MOSCOU, 18 juillet (Xinhua) -- Le ministre kenyan
des Affaires étrangères Moses Wetangula, en visite en Russie, a estimé
vendredi que l'engagement de pays tiers dans la résolution des problèmes
du Zimbabwe pourrait être nuisible, a rapporté l'agence de presse
Itar-Tass.
"Les parties au conflit ont accepté d'entamer le
dialogue, donc il est inopportun d'engager des Etats tiers", a indiqué M.
Wetangula lors d'une conférence de presse à l'issue d'un
entretien avec son homologue russe Sergueï Lavrov. "Cela pourrait être
nuisible pour le dialogue".
"Nous sommes convaincus que les résultats des
élections zimbabwéennes n'ont pas reflété la volonté du peuple. Le sommet
( de l'Union africaine) de Charm el-Cheikh a élaboré la position
commune africaine: il est nécessaire de tenir des négociations et de
résoudre les problèmes des Zimbabwéens de manière pacifique. Nous sommes
favorables à des négociations directes entre les parties en conflit", a
déclaré M. Wetangula.
"Toute mesure supplémentaire de l'Union africaine
devrait promouvoir plutôt qu'entraver le processus de résolution. Dans ce
cas, le Conseil de sécurité de l'ONU n'a pas aidé les mesures
élaborées par l'Union africaine", a-t-il ajouté.

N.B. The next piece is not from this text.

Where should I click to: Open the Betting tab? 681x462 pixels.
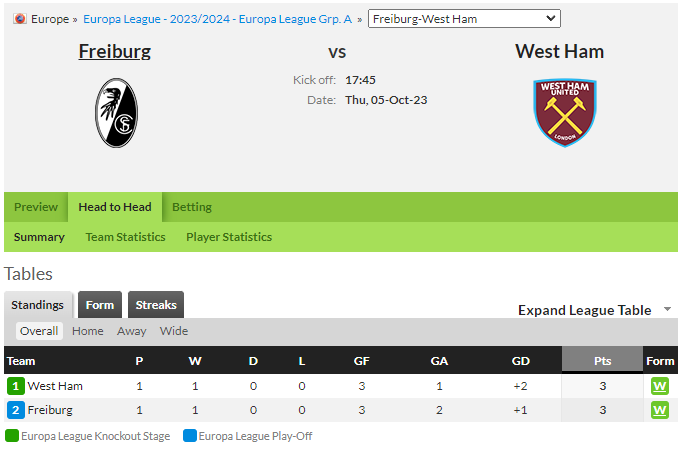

Dans un communiqué publié samedi dernier, le
ministère russe des Affaires étrangères a déclaré qu'un vote de l'ONU sur
des sanctions à l'encontre du Zimbabwe aurait constitué "un dangereux
précédent" d'ingérence dans les affaires intérieures d'un pays.
Le 11 juillet, la Russie et la Chine ont mis
leur veto à un projet de résolution, rédigé par les Etats-Unis, qui
prévoyait un embargo sur les armes à destination du Zimbabwe et des
sanctions ciblées - interdiction de voyager et gel des avoirs financiers
à l'étranger - contre 14 dignitaires du régime, dont le
président Robert Mugabe, considérés comme ayant entravé le processus
électoral démocratique dans le pays ou participé aux violences.